Suppose we have \( M \) past samples of the asset returns, stacked in a matrix:

\[ R = \left( \begin{array}{r r r r} R_{11} & R_{12} & \cdots & R_{1D} \\ R_{21} & R_{22} & \cdots & R_{2D} \\ \vdots & && \\ R_{M1} & R_{M2} & \cdots & R_{MD} \end{array} \right) \]

where \( R_{tj} \) is the return of asset \( j \) in period \( t \).

A simple approach: bootstrap resampling

The key idea of bootstrap resampling is the following:

  • We may not be able to describe what the joint distribution \( P(R_1, \ldots, R_D) \) is.
  • But we do know that every row of this \( R \) matrix is a sample from this joint distribution.
  • So instead of sampling from some theoretical joint distribution, we will sample from the sample—i.e. we will bootstrap the past data.
  • Thus every time we need a new draw from the joint distribution \( P(R_1, \ldots, R_D) \), we randomly sample (with replacement) a single row of \( R \).

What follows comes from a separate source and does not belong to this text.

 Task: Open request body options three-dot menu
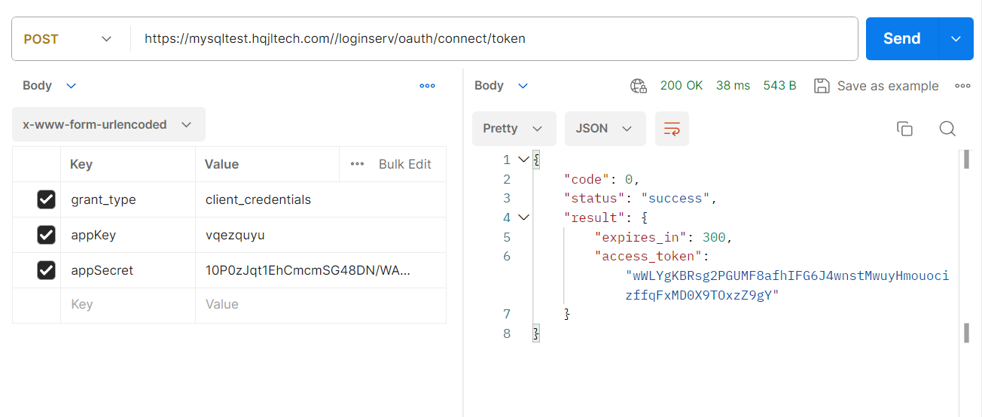[427, 86]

A simple approach: bootstrap resampling

Thus our Monte Carlo simulation looks like the following at each draw.

For \( t = 1, \ldots, T \):

  1. Simulate \( R_t = (R_{t1}, R_{t2}, \ldots, R_{tD}) \) by drawing a whole row, with replacement, from our matrix of past returns.
  2. Use these returns to update \( X_{j,t} \), the value of your holdings in each asset at step \( t \).
  3. Rebalance your portfolio to the target allocation.

Example

Let's go to the R code! See portfolio.R on the website.

Key discussion question

Why do we draw an entire row of \( R \) at a time?